START Exercise data

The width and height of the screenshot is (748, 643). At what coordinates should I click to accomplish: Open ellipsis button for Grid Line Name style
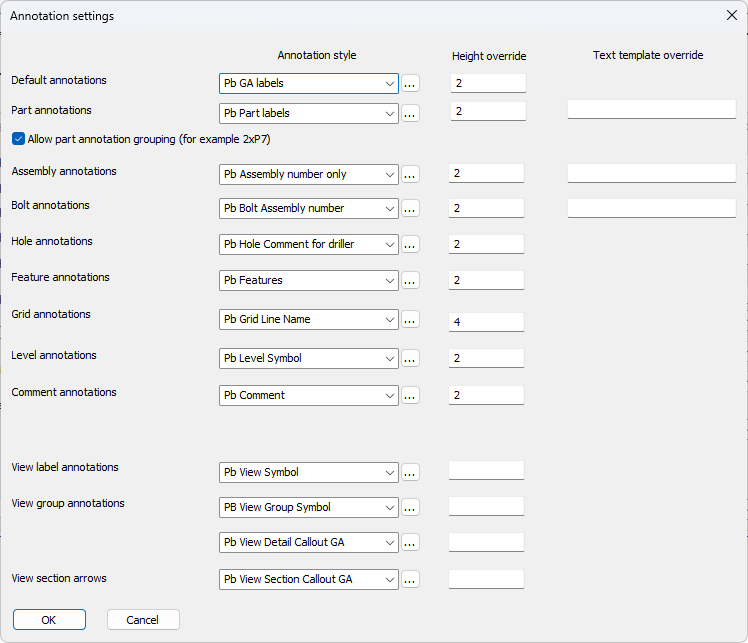410,320
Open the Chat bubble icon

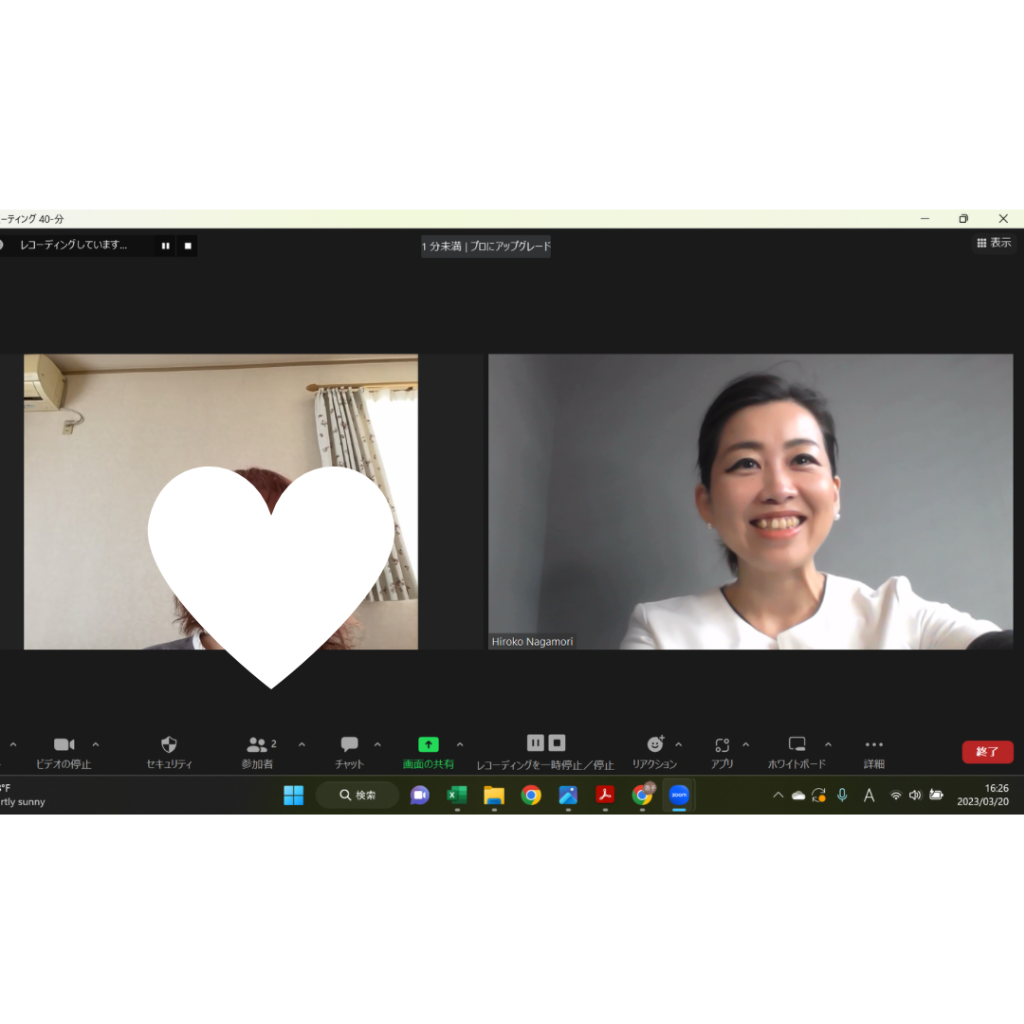pos(349,745)
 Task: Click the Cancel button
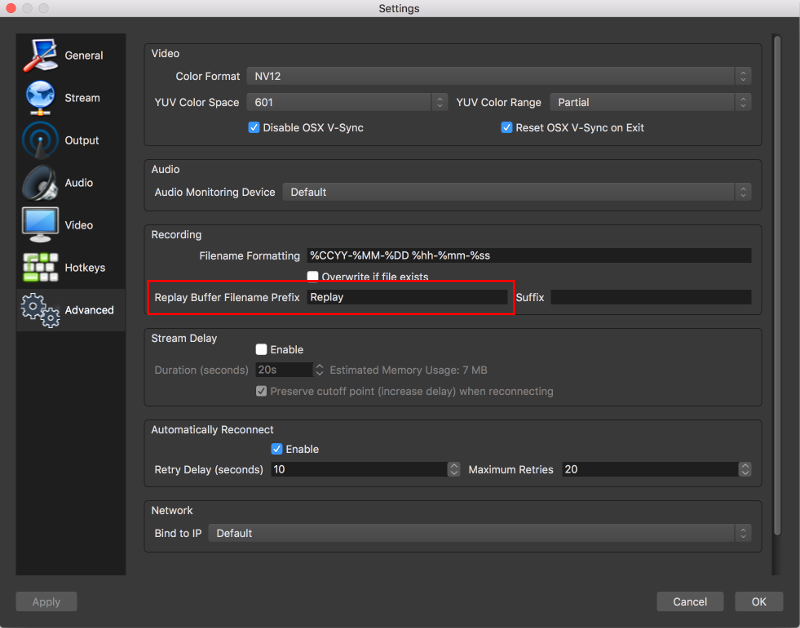(x=690, y=602)
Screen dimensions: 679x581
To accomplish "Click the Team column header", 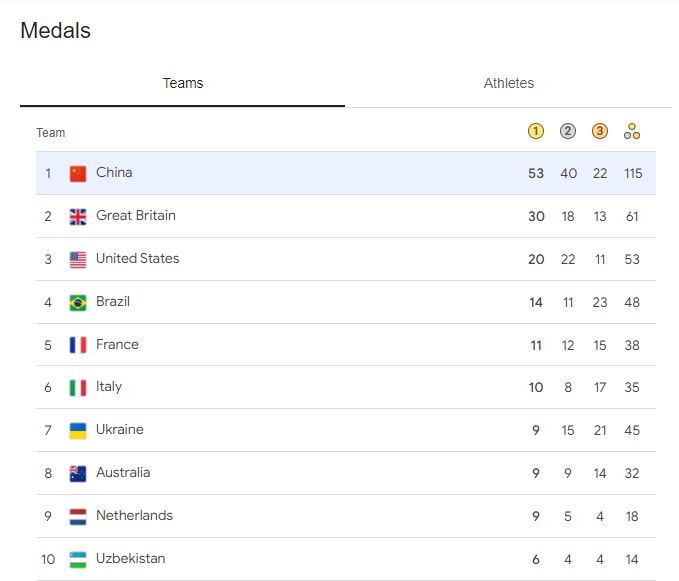I will point(51,132).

END Exercise data

Prompt:
Reproduce the material above exactly, first line through the line that contains "Screen dimensions: 679x581", minus the pictures.

Expected answer:
The width and height of the screenshot is (748, 643). At what coordinates should I click to accomplish: Open ellipsis button for Grid Line Name style
410,320
Open the Chat bubble icon

pos(349,745)
 Task: Click the Cancel button
(x=690, y=602)
Screen dimensions: 679x581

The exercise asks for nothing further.